Características Técnicas

A FERMENTAÇÃO

O vinho é o resultado da fermentação do suco ou mosto da uva, tornando-se um produto vivo que sofre alterações, respira e se modifica. A bebida tem um tempo de vida, durante o qual a sua qualidade também dependerá dos cuidados de conservação que forem adotados.

Geralmente os vinhos são comercializados com 11 graus de álcool. Para que se tenha cada grau, são necessárias 17 gramas de açúcar por litro de suco, o que, para se chegar aos 11 graus, exige 187 gramas de açúcar por litro de mosto ou suco.

Como no Brasil dificilmente as condições climáticas permitem a formação de tanto açúcar na uva, é permitida a adição de açúcar de cana para completar a quantidade necessária, sem prejuízo da qualidade da bebida.

A transformação do açúcar em álcool ocorre durante a fermentação, que é induzida por leveduras adicionadas ao mosto. Durante esse processo, são produzidos quatro litros de gás carbônico por cada litro de mosto com 17 gramas de açúcar, liberados por uma abertura na parte superior do reservatório de fermentação, já que, para os vinhos, o gás não é necessário. Ele somente é utilizado nas champanhes e asti.

Nesse processo, também ocorre um expressivo aumento de temperatura. A transformação das 17 gramas de açúcar do mosto em 11 graus de álcool, produz cerca de 16,5 calorias, que, com a temperatura inicial do mosto, resultam numa temperatura de 38,5 a 41,5 graus que é prejudicial para o vinho, razão pela qual as principais cantinas já utilizam um rigoroso controle de temperatura, rebaixando-a para os níveis ideais, que variam de acordo com o vinho.

VINHOS BRANCOS

Na vinificação destinada à produção de vinhos brancos, não é necessário retirar os cabinhos das uvas, que podem ser maceradas a partir do próprio cacho, com o cuidado, no caso dos vinhos finos, de extrair somente a parte nobre do suco, correspondendo a cerca de 50% do peso do grão. Para tanto, é feita uma prensagem leve, que extrai apenas o suco da parte central do grão, menos rico em aroma, mas com mais açúcares e num estágio intermediário de acidez (na uva, 90% dos aromas estão na pele e a maior acidez está próxima das sementes).

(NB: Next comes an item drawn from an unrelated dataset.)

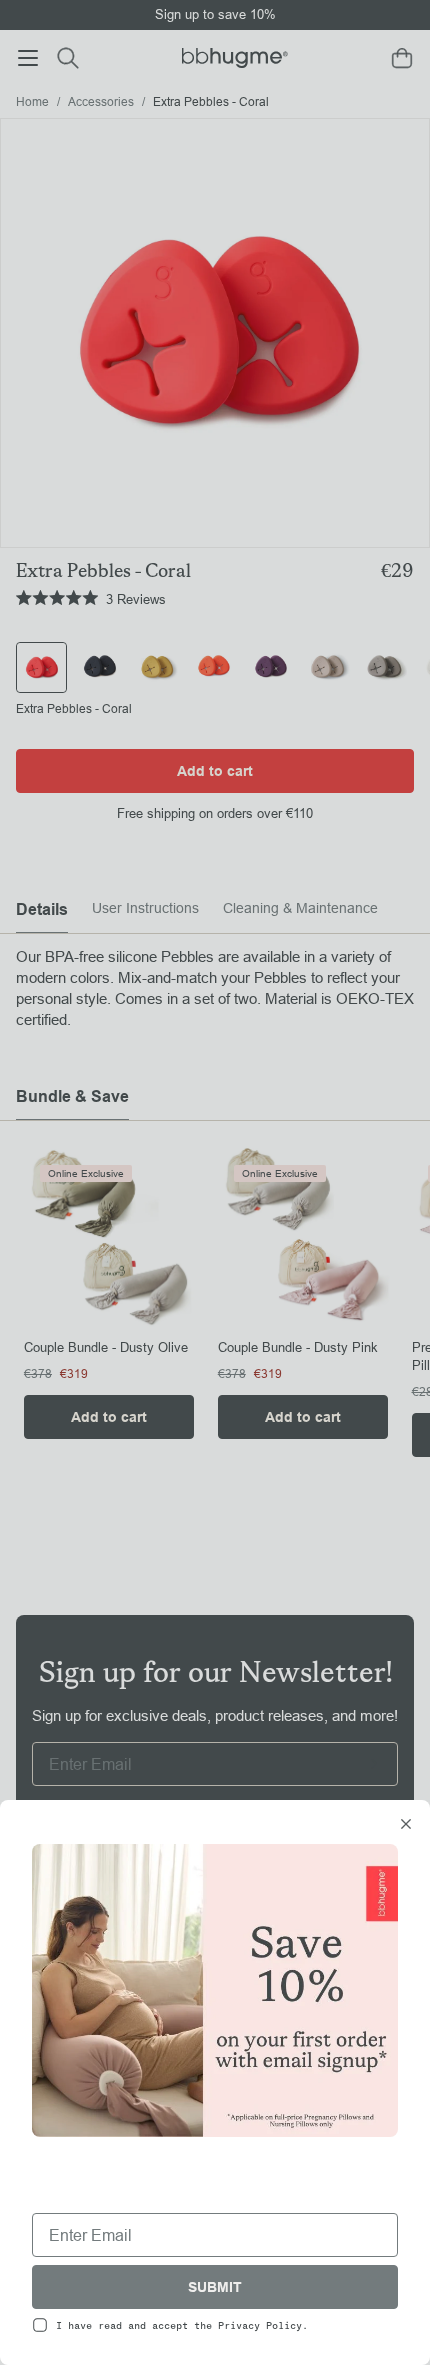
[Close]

Obtido o suco da uva, são retiradas todas as impurezas e o líquido é enviado para os reservatórios onde, por 15 a 20 dias, ocorrerá a fermentação, com temperatura controlada de 15 a 18 graus. Como o vinho branco não é envelhecido, feita a fermentação praticamente já está pronto para o consumo. A sua conservação na indústria é feita em reservatórios especiais refrigerados, geralmente de aço inoxidável. A exposição a luz e a altas temperaturas altera a composição e a própria cor do produto

VINHOS ROSADOS

Já a obtenção dos vinhos rosados ocorre de duas maneiras: maceração das uvas tintas por menor período de tempo, extraindo-se menos taninos, mas seguindo-se o processo de elaboração dos vinhos brancos; ou simples mistura (ou corte) de um vinho tinto com um branco, prática utilizada pelas marcas mais comuns.

CONSERVAÇÃO

Os vinhos brancos, rosados e espumantes naturais, que no Brasil têm por característica a “juventude” (são vinhos novos, sem envelhecimento), não são indicados para armazenagem em adegas particulares. Seu consumo é recomendado num período máximo de três a quatro meses.

Já os vinhos tintos mais “robustos” podem ser armazenados por até três anos e, os menos encorpados, um ano. Se estiverem guardados por mais de seis meses, devem ser “oxigenados” antes do consumo, ou seja, a garrafa deve ser aberta com meia hora de antecedência.

Os vinhos devem ser mantidos longe das janelas, pois a luz, quando intensa, oxida os componentes naturais da cor, aroma e altera a bebida. Devem ser mantidos em posição horizontal (para que o líquido esteja em contato com a rolha, evitando o seu ressecamento) e a temperaturas constantes de 16 a 18 graus.